Police Warn Of Scammers Harvesting Personal Information From JPJ, SPR, and MyEG Portals
Bukit Aman CCID recently busted a syndicate of trained scammers who were paid up to RM4,000 a month.
Police recently found that scam syndicates have been using government agency online portals to obtain personal information about their victims to improve their scams
According to Bernama, Bukit Aman Commercial Crime Investigation Department (CCID) director Datuk Zainuddin Yaacob said among those e-government service providers are the Road Transport Department (JPJ), Election Commission (SPR), and MyEG online portals.
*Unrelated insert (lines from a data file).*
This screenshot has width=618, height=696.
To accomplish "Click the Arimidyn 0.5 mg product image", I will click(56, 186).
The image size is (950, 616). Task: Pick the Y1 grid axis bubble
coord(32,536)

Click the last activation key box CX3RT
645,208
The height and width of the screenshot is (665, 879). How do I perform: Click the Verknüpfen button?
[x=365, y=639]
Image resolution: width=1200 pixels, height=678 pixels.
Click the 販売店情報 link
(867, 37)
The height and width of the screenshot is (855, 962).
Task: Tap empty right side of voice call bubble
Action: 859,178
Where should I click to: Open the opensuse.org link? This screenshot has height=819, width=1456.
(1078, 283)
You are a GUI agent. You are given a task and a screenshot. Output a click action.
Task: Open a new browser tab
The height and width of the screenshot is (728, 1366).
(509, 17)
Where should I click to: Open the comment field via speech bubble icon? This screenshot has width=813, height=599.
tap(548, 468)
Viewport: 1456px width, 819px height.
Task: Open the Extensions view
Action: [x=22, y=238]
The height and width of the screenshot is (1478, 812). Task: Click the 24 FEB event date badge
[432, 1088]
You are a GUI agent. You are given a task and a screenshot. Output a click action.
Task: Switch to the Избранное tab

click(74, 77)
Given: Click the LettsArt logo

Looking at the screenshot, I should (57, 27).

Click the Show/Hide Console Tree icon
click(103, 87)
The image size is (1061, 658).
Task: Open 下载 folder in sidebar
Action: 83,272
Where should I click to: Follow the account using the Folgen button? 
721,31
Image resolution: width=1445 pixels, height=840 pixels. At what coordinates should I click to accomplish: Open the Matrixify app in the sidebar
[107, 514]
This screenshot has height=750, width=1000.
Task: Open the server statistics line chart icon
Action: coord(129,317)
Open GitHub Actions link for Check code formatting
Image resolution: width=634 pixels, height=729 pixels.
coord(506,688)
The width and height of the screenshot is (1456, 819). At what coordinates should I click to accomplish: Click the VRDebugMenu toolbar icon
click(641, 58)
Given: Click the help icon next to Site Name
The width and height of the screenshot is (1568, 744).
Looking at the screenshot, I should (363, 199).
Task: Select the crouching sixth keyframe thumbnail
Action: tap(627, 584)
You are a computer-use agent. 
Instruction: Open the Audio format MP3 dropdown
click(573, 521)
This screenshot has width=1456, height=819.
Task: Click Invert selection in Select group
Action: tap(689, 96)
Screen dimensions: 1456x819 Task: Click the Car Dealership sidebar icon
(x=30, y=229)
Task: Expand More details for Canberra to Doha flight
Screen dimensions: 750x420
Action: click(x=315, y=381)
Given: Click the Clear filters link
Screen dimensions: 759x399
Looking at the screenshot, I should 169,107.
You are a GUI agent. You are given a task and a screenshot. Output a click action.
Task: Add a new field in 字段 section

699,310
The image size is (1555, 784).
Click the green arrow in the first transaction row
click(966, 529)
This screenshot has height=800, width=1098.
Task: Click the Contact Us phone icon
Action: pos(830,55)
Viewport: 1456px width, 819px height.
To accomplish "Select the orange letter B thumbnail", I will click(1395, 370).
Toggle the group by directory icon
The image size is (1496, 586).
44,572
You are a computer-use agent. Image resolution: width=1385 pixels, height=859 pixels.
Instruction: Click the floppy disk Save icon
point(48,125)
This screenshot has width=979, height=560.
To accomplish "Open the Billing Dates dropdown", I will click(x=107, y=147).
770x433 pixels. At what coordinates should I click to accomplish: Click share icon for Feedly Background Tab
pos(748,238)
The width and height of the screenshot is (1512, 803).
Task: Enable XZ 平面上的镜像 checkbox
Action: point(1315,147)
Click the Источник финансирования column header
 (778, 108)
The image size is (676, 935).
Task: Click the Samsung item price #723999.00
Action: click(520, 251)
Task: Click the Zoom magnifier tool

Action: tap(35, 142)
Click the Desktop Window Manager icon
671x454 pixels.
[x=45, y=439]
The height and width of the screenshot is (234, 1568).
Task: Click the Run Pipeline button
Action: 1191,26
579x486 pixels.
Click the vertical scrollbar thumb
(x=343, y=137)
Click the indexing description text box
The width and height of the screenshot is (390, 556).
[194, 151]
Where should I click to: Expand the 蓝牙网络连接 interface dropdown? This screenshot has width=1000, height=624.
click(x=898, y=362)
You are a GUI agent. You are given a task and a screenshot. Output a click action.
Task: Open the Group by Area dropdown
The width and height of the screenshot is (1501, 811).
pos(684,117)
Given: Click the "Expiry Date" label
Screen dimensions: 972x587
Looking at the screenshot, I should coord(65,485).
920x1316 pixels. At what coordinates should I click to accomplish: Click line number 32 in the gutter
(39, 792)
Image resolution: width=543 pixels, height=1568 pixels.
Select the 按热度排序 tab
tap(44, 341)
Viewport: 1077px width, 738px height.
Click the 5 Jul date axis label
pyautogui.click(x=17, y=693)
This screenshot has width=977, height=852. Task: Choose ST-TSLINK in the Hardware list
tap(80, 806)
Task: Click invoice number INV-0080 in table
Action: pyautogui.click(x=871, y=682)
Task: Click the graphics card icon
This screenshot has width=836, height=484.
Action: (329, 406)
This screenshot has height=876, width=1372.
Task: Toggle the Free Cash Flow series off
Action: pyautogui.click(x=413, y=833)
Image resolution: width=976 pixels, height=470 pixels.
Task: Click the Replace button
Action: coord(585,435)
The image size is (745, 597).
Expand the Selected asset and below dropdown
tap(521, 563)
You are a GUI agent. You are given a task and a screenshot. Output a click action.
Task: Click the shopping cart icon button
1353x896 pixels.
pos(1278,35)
In a press conference on Wednesday, 30 December, Zainuddin said syndicates have also been using the dark web to illegally obtain in-depth information about their targets.
Zainuddin said the police recently busted such a syndicate that has been around since 2018
He announced that the Bukit Aman CCID arrested 22 individuals comprising of 19 men and three women aged between 20 and 46 years in a house raid in Perak on Tuesday, 29 December.
They confiscated various items including two cars, three laptops, 47 mobile phones, 12 passports, and 37 different sets of scripts used to fool victims.
"The syndicate representative will often masquerade as a customer service officer of Telekom Malaysia or a police officer," he revealed.
Investigations found that the syndicate members were trained in Cambodia and worked in Laos before the COVID-19 outbreak made them return to Malaysia earlier this year
The CCID director said each member received a commission of between RM3,000 and RM4,000 a month, and in the past two months alone, the syndicate managed to scam RM360,000 out of victims all over Malaysia from their fraud call centre.
All the suspects are currently remanded for four days to assist in investigations under Section 420 of the Penal Code for cheating, and action is also being taken on them according to the Prevention of Crime Act (POCA) 1959.
The CCID director, however, did not reveal the extent of the JPJ, SPR, and MyEG data breach of private information
Zainuddin explained he could not reveal details as the matter is still under purview of the Malaysian Communications and Multimedia Commission (MCMC).
Instead, he cautioned that a total of 2,226 cases of call frauds were recorded nationwide this year, involving losses exceeding RM172 million.
He advised the public to be vigilant when making transactions online and to regularly use the CCID website to check if a bank account or a phone number have been previously involved in fraud before making a transfer.